Personal information
- Full name: Raúl García Fernández
- Date of birth: 30 June 1976 (age 50)
- Place of birth: Hernani, Spain
- Height: 1.78 m (5 ft 10 in)
- Position: Defender

Senior career*
- Years: Team / Apps / (Gls)
- 1994–1997: Real Unión / 100 / (2)
- 1997–1998: Racing Ferrol / 23 / (0)
- 1998–2002: Barakaldo / 132 / (1)
- 2002–2005: Burgos / 100 / (2)
- 2005–2006: Palencia / 20 / (0)
- 2006–2007: Burgos / 33 / (0)
- 2007–2009: Eibar / 69 / (0)
- 2009–2013: Mirandés / 91 / (4)
- Total:  / 568 / (9)

= Raúl García (footballer, born 1976) =

Spanish footballer

Raúl García Fernández (born 30 June 1976) is a Spanish former professional footballer who played as a defender. He could occupy all three defensive positions.

He amassed Segunda División B totals of 493 matches and eight goals over 16 seasons, representing in the competition six clubs, mainly Barakaldo and Burgos.

==Club career==
Born in Hernani, Gipuzkoa, García's 19-year senior career was spent mainly in the lower leagues of his country, mostly with Barakaldo CF, Burgos CF (four years apiece) and CD Mirandés (three). He played 75 games in the Segunda División over three seasons, with SD Eibar and Mirandés.
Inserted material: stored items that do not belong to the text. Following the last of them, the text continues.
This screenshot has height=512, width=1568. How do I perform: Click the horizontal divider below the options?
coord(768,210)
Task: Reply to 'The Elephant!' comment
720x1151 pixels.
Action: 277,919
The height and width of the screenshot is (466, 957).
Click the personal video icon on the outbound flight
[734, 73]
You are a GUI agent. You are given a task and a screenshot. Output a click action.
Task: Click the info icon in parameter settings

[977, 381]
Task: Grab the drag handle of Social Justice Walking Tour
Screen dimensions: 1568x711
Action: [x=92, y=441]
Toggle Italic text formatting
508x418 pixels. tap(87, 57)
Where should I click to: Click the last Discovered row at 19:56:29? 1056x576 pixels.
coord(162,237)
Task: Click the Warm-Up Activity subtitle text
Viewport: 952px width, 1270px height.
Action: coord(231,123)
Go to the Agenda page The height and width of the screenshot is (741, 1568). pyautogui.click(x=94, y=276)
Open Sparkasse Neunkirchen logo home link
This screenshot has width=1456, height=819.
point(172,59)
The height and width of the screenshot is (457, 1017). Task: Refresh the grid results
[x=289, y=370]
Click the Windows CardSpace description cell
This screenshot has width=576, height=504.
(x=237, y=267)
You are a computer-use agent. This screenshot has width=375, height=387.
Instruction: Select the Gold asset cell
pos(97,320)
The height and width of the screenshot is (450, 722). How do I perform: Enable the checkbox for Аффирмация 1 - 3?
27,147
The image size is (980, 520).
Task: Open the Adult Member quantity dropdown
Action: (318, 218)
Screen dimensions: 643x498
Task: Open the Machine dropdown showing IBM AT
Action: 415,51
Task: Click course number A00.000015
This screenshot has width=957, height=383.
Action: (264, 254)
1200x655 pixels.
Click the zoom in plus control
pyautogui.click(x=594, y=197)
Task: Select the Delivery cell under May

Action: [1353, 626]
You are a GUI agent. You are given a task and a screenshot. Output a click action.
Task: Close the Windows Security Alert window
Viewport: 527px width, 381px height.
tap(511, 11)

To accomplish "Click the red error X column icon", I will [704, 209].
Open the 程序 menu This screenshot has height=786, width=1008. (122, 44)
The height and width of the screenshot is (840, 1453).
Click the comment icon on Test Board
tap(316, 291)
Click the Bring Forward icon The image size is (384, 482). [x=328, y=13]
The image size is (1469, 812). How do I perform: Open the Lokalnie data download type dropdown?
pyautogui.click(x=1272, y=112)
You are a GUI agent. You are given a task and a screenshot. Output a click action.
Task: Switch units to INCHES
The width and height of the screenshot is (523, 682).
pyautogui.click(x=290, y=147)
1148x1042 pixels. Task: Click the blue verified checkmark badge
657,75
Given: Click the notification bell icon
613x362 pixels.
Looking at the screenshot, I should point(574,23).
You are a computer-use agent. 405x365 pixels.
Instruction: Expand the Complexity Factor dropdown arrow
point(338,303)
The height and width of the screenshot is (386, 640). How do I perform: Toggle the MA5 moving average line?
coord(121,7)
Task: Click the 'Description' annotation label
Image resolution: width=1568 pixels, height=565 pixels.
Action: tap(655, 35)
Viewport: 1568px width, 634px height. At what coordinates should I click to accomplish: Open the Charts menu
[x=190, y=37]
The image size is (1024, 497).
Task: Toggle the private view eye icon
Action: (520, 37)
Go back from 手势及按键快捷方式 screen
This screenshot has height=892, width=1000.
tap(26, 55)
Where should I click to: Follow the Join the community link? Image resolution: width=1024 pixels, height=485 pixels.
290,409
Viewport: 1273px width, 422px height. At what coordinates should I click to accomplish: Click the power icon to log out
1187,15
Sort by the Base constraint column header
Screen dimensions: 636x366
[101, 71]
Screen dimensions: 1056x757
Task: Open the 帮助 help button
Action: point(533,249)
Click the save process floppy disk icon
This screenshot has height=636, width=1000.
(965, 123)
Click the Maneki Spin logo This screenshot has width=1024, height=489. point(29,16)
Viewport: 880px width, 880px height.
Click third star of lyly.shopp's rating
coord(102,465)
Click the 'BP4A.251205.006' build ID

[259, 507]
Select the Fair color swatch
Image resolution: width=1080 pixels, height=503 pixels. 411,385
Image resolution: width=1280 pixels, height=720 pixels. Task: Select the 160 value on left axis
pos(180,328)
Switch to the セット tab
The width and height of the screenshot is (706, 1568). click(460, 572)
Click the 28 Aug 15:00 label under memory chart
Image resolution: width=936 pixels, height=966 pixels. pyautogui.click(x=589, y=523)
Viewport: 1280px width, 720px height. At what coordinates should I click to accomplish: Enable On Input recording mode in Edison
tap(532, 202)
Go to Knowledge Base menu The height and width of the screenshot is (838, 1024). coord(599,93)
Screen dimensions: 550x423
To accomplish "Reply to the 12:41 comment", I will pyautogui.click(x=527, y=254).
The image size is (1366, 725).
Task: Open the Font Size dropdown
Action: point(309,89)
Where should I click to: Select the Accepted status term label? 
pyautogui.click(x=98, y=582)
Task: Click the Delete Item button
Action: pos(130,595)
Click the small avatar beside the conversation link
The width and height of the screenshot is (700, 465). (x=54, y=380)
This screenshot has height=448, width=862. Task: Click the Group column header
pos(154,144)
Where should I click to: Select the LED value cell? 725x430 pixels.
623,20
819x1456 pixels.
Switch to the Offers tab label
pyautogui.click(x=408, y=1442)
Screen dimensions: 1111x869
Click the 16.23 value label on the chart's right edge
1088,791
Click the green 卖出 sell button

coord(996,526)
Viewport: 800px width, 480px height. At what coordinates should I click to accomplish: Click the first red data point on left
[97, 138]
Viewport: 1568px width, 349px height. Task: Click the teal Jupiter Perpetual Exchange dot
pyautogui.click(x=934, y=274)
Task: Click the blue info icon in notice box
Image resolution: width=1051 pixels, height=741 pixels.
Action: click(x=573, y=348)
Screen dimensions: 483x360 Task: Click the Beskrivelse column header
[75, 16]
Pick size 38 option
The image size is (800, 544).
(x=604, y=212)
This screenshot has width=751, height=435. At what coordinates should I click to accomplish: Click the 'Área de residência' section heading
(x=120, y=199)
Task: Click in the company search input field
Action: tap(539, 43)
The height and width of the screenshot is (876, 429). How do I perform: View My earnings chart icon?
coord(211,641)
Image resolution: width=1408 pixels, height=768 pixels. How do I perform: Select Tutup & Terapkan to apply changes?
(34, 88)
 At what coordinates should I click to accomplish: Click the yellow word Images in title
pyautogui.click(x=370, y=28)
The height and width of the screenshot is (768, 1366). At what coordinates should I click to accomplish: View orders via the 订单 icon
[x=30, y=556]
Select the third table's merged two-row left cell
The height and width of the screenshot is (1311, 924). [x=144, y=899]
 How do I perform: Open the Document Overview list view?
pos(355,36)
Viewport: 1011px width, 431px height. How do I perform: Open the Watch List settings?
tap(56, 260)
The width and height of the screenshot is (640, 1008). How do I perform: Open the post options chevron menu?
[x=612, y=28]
During the 2012–13 campaign, whilst with the latter side, the 36-year-old García suffered an injury to the meniscus in his left knee, being sidelined for several months. He scored his only goal in the second tier on 20 October 2012, contributing decisively to a 1–1 home draw against Girona FC. He left the club in July of the following year, and retired shortly after.